Önce "ahan da yanlış afiş bastırmışlar" dedim, sonra afişin dükkanın her iki cephesinde de azimle tekrar tekrar yer aldığını görünce gülümsedim.
Fotoğrafı çektikten sonra dükkanın kapısını araladım, başımı uzattım "2025'ten umudu kestiniz galiba?" dedim.
Garson gülümsedi "espri mahiyetinde" dedi, bakalım artık espri mi, öngörü mü bir sene sonra anlayacağız...


21 Aralık 2024 Cumartesi

21 Aralık Cumartesi

Bugün gün boyu yağmur vardı, yine sakin sakin yağdı. Öğlende bir ara azaldı, durdu sonra yine başladı.
Yağmur durmuşken yürümeye çıktım, iyi ki şemsiye almışım onbeş dakika usul usul yağan yağmurun altında yürüdüm, yağmur kokusunu içime çektim.

Ve işte, günlerin kısalmasının sonuna geldik. Bu gece en uzun geceyi yaşayacağız ve sonra yavaş yavaş günler uzamaya başlayacak, sonra ilkbahar, sonra yaz.
Telaşa gerek yok aslında, zaman kendi bildiği gibi geçiyor. Gel gör ki biz insanlar  kendimiz için hep farklı beklentiler içine dalarak, zaman algımızı değiştirerek yaşıyoruz.

Bu gece aynı zamanda, bir kaç senedir daha çok farkına vardığımız eski adetlerden  birisinin zamanı, nardugan bayramı.
İster bolluk bereket dileğiyle kapınızın önünde nar kırın, ister güzelce ayıklayıp o leziz meyvenin tadına varın, bugün narın o benzersiz taneciklerine yakın olmak hoş bir duygu verecektir.



Bizim evin nar ayıklayıcısı bendenizim, herkes yemeyi sever ama ayıklamaya üşenir, ben üşenmem ayıklarım. Sizin evin ayıklayıcısı kim ?
 

20 Aralık 2024 Cuma

20 Aralık Cuma

Yüz Yıllık Yalnızlık dizisini seyretmeyi bitirdim. Son bölüm biraz fazlaca kan revan, ölümle sarsıcı olduysa da bütününü beğenerek izledim.

Sally Rooney'in İntermezzo'sunu okumaya başlayacağım bugün yarın. 
Storytel'de Selçuk Altun'un İşte Geldim Deniz Kenarı'nı dinliyorum. Daha önce yazarın Ayrılık Çeşmesi Sokağı romanını okumuştum. 
Yine aynı hissiyat içindeyim, bu kadar çok sözde bilgiyi bir metne tıkıştırmakla roman yazılmış olmuyor. 
Şuraya bir not düşüyorum, Selçuk Altun üçüncü bir şansı hak etmiyor, daha da okumam. 
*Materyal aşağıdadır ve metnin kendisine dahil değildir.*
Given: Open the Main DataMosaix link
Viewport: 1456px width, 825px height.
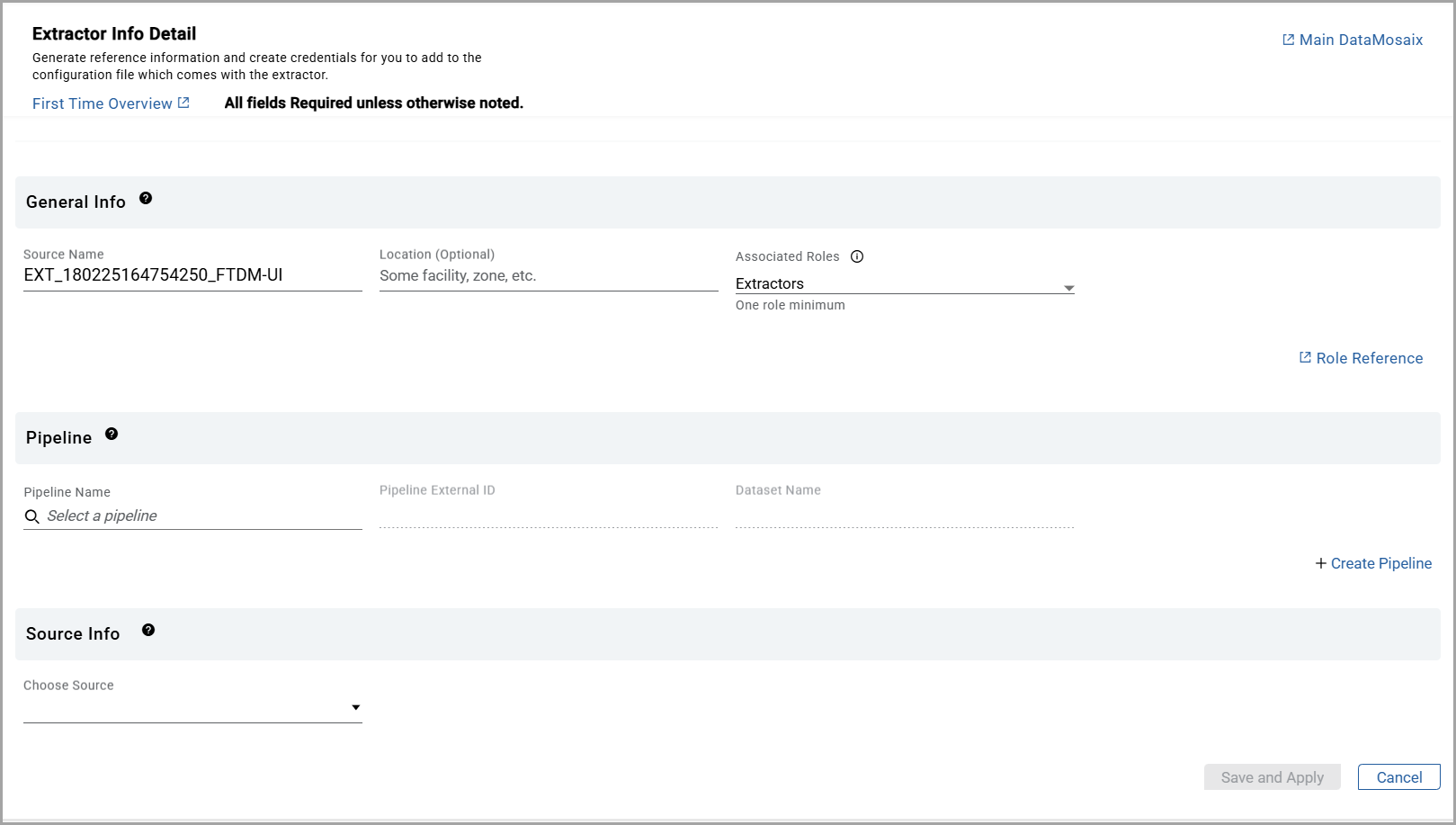Looking at the screenshot, I should [x=1361, y=40].
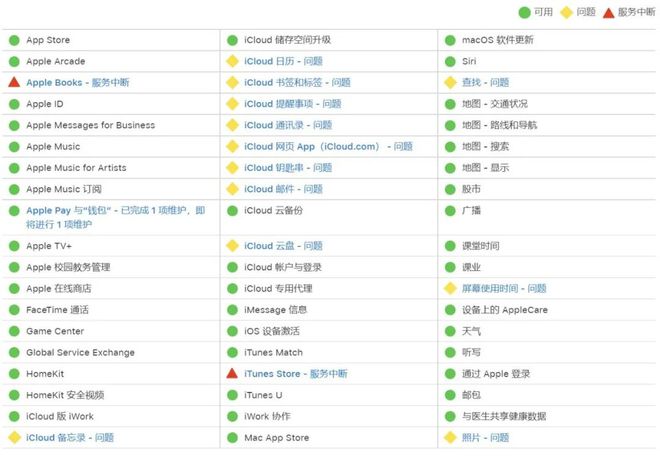Click green status dot beside Siri
Image resolution: width=660 pixels, height=458 pixels.
(x=450, y=62)
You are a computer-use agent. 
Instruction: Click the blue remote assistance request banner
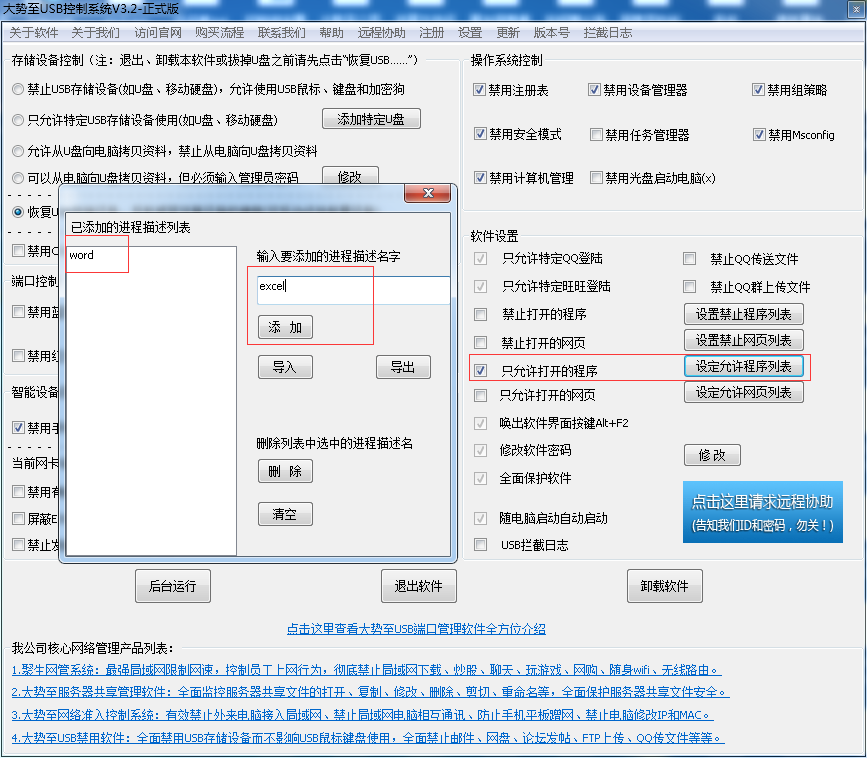(x=763, y=512)
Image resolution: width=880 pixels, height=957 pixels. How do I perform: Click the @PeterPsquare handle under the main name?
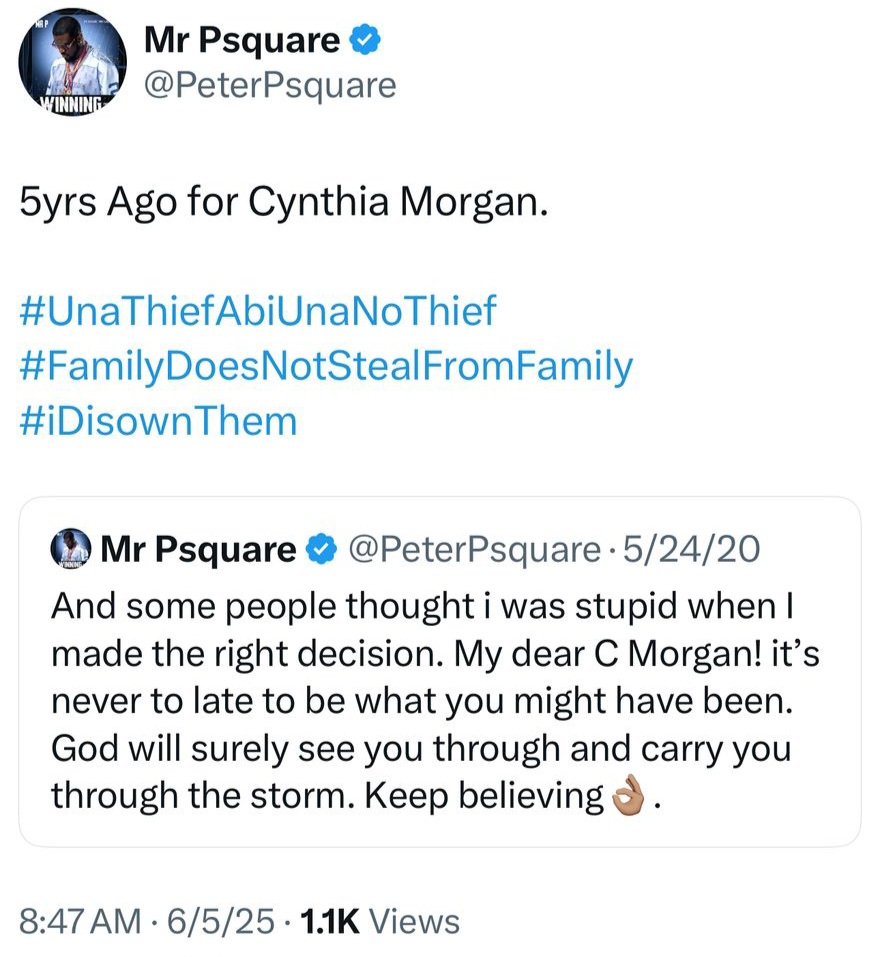[x=270, y=85]
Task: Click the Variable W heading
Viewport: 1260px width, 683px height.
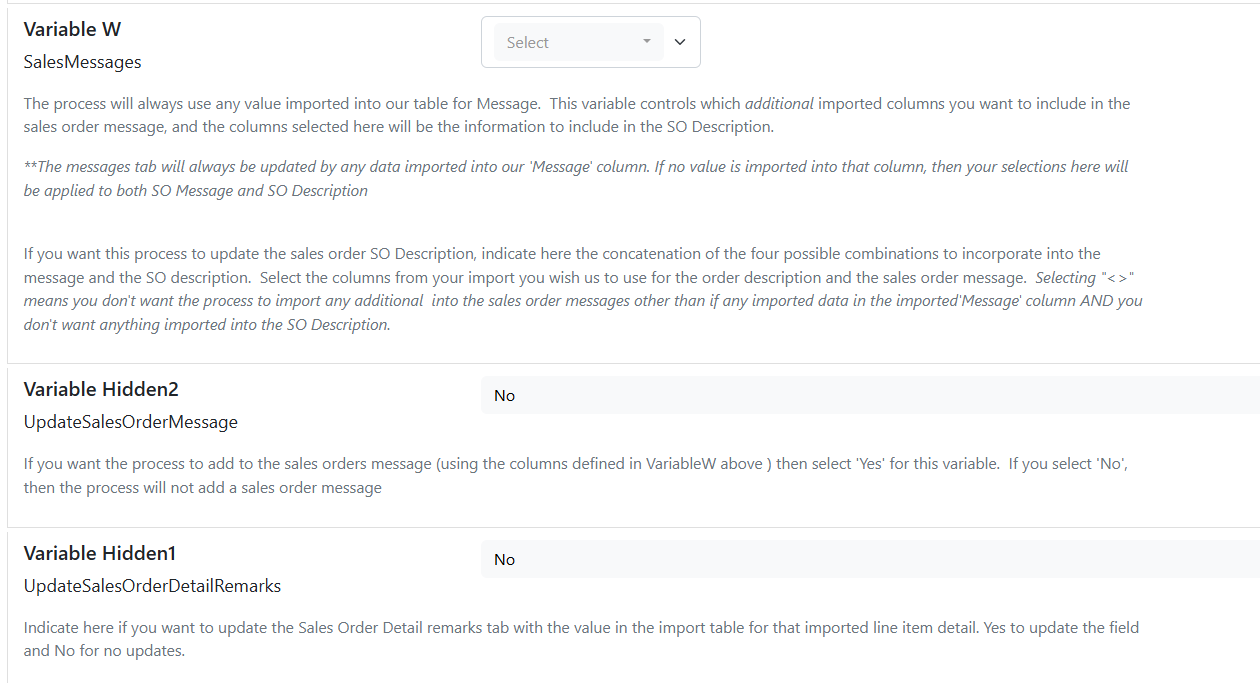Action: coord(73,30)
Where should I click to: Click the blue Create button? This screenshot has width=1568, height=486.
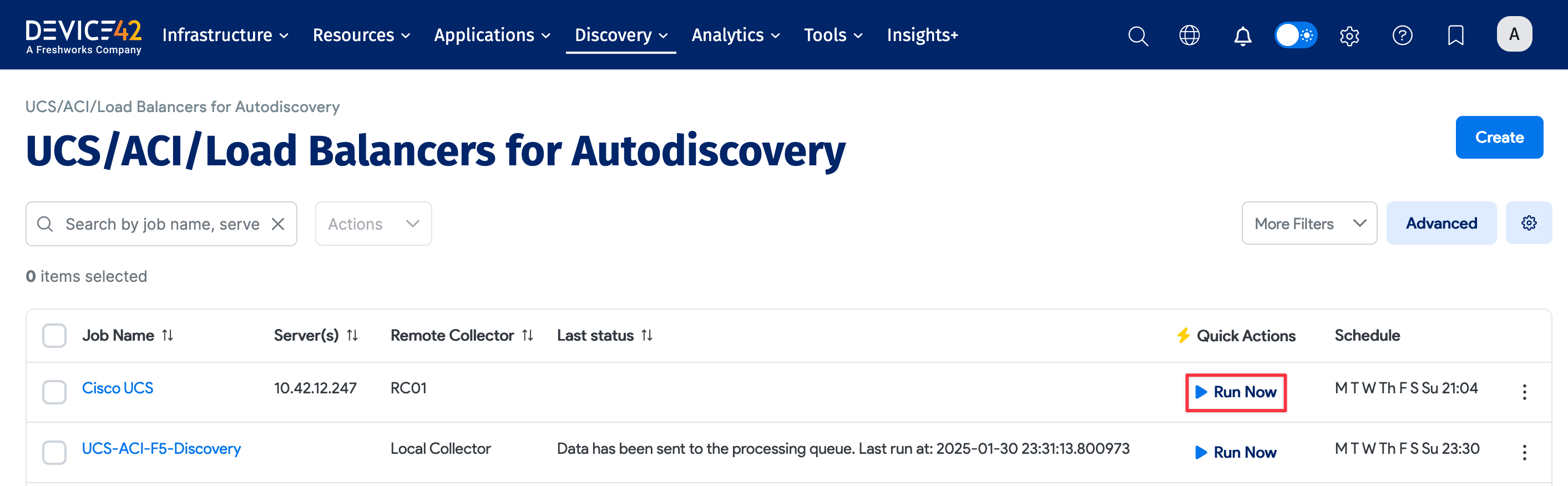1499,138
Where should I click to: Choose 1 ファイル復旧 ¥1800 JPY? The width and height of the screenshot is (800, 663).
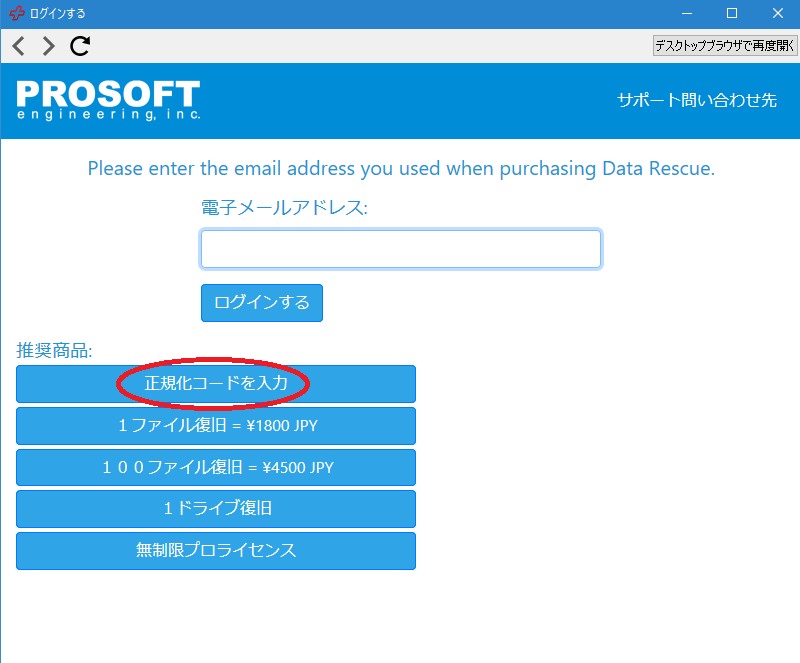click(216, 426)
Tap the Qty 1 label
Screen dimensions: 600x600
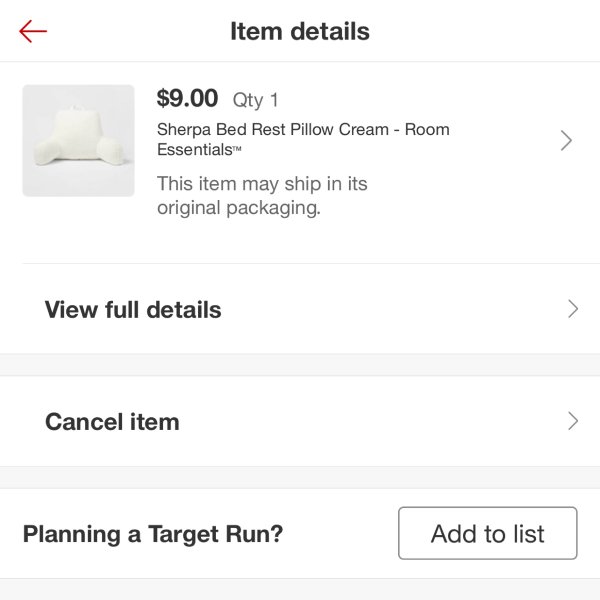(255, 100)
Bugün can arkadaşım Bayan E. ile yemek yedik. Kaç gündür denk düşüremediğimiz doğum günü kutlama yemeğine bugün sıra geldi. 
Böylelikle doğum günü şenliklerinin sonuna gelmiş olduk.



Yılbaşı vitrini süslerini henüz bitirmedik, denk düştükçe ekliyorum.